From Open-Endedness to AI
While much of AI is focused on the ability to solve problems, open-ended processes are arguably far more powerful even though they do not solve any specific problem. Instead, an open-ended process continues to produce increasingly complex yet unpredictable new inventions and innovations forever. We know that open-endedness is possible because humans ourselves are the product of such a process –- evolution –- but also because we have exhibited open-endedness ourselves over the creative explosion of millennia of civilization. Thus to truly achieve intelligence at the human level we must ultimately account for open-endedness.
Takeaways: 1) Open-endedness is a deep and fundamental facet of our intelligence, yet often neglected in the pursuit of AI. 2) Open-endedness is a growing field within AI and machine learning with great potential to leverage the power of modern approaches such as deep learning. 3) Open-endedness reveals the importance of a number of unconventional topics within ML, such as divergence, populations, diversity preservation, stepping stone collection, generating problems and solutions at the same time, and environment design.
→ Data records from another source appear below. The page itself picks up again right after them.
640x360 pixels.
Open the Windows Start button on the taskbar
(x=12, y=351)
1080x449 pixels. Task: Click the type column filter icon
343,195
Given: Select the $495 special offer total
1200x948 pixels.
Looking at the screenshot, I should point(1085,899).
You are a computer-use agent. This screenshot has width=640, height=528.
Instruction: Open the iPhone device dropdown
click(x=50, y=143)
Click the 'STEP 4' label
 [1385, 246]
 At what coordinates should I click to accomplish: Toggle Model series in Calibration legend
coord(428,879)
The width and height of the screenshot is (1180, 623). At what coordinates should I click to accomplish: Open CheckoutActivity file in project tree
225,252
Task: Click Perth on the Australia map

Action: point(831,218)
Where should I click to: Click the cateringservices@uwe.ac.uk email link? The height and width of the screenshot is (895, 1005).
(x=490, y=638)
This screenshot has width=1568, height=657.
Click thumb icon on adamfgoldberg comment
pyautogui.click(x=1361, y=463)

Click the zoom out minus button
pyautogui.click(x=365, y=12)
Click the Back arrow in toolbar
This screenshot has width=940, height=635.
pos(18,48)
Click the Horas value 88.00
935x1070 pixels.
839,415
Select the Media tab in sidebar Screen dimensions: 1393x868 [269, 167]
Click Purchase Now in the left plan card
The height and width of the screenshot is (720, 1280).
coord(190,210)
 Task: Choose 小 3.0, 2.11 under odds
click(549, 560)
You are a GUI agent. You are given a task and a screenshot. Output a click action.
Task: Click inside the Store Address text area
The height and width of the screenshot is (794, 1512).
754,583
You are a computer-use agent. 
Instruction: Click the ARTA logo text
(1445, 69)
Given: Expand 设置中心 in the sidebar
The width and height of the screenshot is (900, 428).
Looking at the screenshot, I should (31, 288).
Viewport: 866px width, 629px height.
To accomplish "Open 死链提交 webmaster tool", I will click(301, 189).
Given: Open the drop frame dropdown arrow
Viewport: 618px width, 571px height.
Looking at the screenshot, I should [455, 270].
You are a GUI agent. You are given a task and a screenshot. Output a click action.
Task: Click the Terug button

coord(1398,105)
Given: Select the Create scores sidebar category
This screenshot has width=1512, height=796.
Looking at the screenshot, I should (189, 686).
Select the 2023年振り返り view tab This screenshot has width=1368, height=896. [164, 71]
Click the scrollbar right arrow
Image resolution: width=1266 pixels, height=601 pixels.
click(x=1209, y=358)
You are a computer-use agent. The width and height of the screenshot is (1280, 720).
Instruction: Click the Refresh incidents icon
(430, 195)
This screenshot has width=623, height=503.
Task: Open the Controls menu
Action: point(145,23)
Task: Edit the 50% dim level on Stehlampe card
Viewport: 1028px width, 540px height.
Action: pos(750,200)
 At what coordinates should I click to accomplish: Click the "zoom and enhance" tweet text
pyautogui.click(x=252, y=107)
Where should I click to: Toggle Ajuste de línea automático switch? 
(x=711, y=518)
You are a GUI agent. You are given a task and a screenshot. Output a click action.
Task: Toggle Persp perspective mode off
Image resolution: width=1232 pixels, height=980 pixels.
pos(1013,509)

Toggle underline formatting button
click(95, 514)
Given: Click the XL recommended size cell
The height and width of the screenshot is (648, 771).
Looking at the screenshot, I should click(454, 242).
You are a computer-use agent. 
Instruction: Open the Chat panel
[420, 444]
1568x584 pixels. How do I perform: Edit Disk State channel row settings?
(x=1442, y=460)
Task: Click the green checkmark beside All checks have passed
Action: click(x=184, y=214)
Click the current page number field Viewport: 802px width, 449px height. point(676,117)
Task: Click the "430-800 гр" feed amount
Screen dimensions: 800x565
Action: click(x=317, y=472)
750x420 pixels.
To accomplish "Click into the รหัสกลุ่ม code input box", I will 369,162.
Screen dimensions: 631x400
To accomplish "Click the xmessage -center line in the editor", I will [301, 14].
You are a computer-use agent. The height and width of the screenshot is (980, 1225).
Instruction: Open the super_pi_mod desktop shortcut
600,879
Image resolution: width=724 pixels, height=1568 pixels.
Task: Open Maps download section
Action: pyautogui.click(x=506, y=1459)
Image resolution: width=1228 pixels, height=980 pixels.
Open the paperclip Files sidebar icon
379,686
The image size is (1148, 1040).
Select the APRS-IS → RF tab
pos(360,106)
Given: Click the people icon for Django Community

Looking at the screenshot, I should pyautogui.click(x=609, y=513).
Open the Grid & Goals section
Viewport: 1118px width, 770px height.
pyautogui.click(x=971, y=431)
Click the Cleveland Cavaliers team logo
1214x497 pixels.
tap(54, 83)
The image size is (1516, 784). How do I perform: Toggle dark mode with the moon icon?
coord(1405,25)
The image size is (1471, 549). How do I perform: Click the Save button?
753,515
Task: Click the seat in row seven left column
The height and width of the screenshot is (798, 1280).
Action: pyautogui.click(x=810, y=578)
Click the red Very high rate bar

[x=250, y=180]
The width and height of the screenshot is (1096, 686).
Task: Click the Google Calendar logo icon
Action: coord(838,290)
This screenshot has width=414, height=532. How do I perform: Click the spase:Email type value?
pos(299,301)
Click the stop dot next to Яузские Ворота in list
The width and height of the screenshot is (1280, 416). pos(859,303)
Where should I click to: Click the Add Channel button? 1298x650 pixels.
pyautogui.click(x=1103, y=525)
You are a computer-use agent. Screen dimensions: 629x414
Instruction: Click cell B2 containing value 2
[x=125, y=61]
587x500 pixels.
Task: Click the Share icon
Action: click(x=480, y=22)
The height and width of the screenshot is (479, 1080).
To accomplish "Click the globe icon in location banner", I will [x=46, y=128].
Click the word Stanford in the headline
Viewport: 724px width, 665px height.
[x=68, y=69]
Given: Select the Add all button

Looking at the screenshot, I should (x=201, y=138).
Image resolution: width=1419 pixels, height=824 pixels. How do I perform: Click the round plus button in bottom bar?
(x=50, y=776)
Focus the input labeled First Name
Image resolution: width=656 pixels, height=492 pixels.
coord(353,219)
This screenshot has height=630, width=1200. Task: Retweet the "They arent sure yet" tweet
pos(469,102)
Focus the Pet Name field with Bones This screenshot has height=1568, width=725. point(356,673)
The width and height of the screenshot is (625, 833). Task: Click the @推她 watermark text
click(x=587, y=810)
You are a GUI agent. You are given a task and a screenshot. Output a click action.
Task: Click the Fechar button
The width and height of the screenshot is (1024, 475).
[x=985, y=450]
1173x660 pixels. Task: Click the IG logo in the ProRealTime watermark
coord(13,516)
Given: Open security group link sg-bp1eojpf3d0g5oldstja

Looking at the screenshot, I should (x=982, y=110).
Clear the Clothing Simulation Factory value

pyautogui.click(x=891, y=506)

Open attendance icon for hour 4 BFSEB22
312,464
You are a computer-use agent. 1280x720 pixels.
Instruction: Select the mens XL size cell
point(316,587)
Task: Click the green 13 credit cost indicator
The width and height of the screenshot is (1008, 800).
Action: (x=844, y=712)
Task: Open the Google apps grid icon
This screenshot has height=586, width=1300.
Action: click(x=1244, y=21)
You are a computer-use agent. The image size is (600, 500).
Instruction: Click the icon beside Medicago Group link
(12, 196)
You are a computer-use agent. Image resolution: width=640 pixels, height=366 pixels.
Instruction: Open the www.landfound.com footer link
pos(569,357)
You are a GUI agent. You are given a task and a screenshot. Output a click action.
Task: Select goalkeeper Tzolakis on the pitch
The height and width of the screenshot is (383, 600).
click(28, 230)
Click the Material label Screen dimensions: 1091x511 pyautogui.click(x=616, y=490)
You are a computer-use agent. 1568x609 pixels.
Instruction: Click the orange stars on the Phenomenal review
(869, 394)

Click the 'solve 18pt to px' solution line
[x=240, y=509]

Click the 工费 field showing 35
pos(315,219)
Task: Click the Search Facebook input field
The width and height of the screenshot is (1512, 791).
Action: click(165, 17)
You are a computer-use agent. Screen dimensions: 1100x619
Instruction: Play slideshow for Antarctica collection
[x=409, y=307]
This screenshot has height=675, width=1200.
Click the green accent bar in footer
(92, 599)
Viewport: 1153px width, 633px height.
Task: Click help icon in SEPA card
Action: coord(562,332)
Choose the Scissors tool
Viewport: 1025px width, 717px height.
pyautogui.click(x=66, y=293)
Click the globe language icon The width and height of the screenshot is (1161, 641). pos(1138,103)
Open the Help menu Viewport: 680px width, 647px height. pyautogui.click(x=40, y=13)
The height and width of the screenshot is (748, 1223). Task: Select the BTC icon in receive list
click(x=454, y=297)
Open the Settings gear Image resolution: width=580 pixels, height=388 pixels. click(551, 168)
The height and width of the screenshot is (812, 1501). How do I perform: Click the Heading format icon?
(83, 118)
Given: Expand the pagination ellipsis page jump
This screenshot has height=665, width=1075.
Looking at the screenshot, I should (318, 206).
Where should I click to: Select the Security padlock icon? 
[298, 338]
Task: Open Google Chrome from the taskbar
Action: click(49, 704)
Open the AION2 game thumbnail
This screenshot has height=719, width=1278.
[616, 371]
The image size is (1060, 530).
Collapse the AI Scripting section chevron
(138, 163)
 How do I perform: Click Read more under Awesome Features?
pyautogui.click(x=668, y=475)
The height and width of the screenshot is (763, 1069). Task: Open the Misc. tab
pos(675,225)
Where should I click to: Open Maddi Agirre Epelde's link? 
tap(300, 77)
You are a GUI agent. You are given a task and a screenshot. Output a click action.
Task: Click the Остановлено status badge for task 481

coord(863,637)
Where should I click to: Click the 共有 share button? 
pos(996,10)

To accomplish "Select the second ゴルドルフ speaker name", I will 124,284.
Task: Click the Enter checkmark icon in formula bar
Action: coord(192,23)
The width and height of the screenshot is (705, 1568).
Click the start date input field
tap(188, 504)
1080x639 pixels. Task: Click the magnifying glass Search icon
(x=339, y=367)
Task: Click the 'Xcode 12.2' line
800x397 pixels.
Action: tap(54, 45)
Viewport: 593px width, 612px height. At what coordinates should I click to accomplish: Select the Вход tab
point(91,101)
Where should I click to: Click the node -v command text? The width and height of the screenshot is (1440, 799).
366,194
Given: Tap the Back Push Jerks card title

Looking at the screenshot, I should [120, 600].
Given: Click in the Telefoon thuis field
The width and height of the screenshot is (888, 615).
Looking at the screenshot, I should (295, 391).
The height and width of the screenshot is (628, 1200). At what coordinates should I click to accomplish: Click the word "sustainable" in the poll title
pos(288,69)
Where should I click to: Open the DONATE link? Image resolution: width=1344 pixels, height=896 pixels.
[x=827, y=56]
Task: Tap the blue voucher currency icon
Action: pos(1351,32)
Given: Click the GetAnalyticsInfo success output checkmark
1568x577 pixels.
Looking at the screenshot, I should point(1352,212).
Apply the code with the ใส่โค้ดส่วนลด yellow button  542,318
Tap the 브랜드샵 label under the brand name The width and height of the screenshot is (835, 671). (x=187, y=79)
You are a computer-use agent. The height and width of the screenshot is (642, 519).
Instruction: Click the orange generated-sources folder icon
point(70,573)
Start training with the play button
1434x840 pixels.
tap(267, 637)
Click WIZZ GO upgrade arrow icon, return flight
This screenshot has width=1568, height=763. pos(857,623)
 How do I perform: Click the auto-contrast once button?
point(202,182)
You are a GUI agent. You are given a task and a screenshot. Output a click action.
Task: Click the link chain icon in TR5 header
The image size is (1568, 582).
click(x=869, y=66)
Kenneth O. Stanley is Charles Millican Professor of Computer Science at the University of Central Florida and director there of the Evolutionary Complexity Research Group. He was also a co-founder of Geometric Intelligence Inc., which was acquired by Uber to create Uber AI Labs, where he is now also a senior research science manager and head of Core AI research. He received a B.S.E. from the University of Pennsylvania in 1997 and received a Ph.D. in 2004 from the University of Texas at Austin. He is an inventor of the Neuroevolution of Augmenting Topologies (NEAT), HyperNEAT, and novelty search neuroevolution algorithms for evolving complex artificial neural networks. His main research contributions are in neuroevolution (i.e. evolving neural networks), generative and developmental systems, coevolution, machine learning for video games, interactive evolution, and open-ended evolution. He has won best paper awards for his work on NEAT, NERO, NEAT Drummer, FSMC, HyperNEAT, novelty search, Galactic Arms Race, and POET. His original 2002 paper on NEAT also received the 2017 ISAL Award for Outstanding Paper of the Decade 2002 - 2012 from the International Society for Artificial Life. He is a coauthor of the popular science book, "Why Greatness Cannot Be Planned: The Myth of the Objective" (published by Springer), and has spoken widely on its subject.